In 1989, appellant was placed on probation for five years for sale of marijuana to an undercover police officer. In July 1990, she violated probation, and was placed on two years community control, to be followed by the balance of her probation (approximately four years). In November 1990, appellant was charged with a new offense — possession of cocaine with intent to distribute. In February 1991, she pled no contest to violation of the community control imposed in connection with the 1989 *1210 case, and to possession of cocaine in the 1990 case. In May 1991, the 1989 community control was revoked, and appellant was sentenced to 3 1/2 years incarceration, to be followed by the balance of the probation imposed in November 1989. For the 1990 conviction, appellant was placed on two years community control, to be followed by three years probation, the 1990 community control sentence to be served consecutively to the 1989 period of incarceration. The sanctions imposed for the 1989 and 1990 convictions resulted in a total incarcerative/community control sanction of 5 1/2 years.

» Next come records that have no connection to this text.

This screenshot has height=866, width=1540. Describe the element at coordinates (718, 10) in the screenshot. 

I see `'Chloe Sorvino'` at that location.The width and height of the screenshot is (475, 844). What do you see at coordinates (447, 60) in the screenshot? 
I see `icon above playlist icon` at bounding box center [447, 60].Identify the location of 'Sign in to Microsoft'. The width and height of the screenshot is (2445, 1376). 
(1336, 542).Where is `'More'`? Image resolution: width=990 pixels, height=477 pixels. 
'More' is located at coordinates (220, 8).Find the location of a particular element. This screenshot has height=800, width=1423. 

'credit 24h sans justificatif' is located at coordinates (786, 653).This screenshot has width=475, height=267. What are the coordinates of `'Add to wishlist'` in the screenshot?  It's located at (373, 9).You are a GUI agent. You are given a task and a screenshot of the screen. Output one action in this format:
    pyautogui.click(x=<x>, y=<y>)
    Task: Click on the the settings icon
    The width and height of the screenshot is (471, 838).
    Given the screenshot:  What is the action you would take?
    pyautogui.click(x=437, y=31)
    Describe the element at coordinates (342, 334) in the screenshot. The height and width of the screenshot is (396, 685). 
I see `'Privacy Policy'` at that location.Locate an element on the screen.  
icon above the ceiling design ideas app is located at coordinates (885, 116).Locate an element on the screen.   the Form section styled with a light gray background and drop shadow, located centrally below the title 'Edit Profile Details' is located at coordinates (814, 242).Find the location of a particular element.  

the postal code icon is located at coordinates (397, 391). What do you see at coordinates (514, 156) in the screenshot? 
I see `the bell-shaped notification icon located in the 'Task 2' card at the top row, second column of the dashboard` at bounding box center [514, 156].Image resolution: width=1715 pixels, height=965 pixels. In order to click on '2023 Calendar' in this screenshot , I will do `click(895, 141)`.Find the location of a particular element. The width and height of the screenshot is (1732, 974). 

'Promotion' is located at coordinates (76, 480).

The sentencing guidelines require the use of one guidelines scoresheet covering all offenses pending before the court for sentencing. Fla.R.Crim.P. 3.701(d)1; Roberson v. State, 555 So.2d 976 (Fla. 1st DCA 1990). A sentence must be imposed for each offense, but the total of the combined sentences cannot exceed the total guideline sentence, unless supported by written departure reasons. Fla.R.Crim.P. 3.701(d)11; Roberson, 555 So.2d at 979. However, after revocation of probation or community control, the trial court may impose sentence in accordance with the original cell, or with the next higher cell, without a written departure reason. Fla. R.Crim.P. 3.701(d)14; Brown v. State, 581 So.2d 936 (Fla. 1st DCA 1991).

In VanKooten v. State, 522 So.2d 830, 831 (Fla. 1988), the supreme court ruled that when so provided by the guidelines cell, either community control or incarceration may be imposed, but not both. Subsequently, in Ewing v. State, 526 So.2d 1029 (Fla. 1st DCA 1988), this court construed the VanKooten proscription as applicable only where the combined sentences exceeded the maximum period of incarceration permitted under the guidelines, reasoning that a departure sentence does not result where the combined sanctions do not exceed the maximum guidelines incarcerative period. Accord Yukanovitz v. State, 547 So.2d 722 (Fla. 1st DCA 1989); Reese v. State, 535 So.2d 676 (Fla. 5th DCA 1988).

The sentencing guidelines scoresheet used in this case contained a total score of sixty-four points, placing appellant in the recommended sentencing range of any nonstate prison sanction. See Fla.R.Crim.P. 3.988(g). The next higher cell carried a recommended sentencing range of community control or 12-30 months incarceration, with a permitted range of "any nonstate prison sanction or community control or 1-3 1/2 years incarceration." Id. Thus, appellant's sentence of incarceration for 3 1/2 years, to be followed by a 2-year community control sentence, exceeds the maximum permitted guidelines sanction.[1]

Accordingly, the sentences are reversed and remanded for resentencing within the sentencing guidelines range.

ZEHMER and KAHN, JJ., concur.

NOTES

[1] The one-cell increase without written reasons for departure authorized by Florida Rule of Criminal Procedure 3.701(d)14, includes the "permitted" as well as the recommended guidelines range. See Brown v. State, 581 So.2d 936, 937 (Fla. 1st DCA 1991).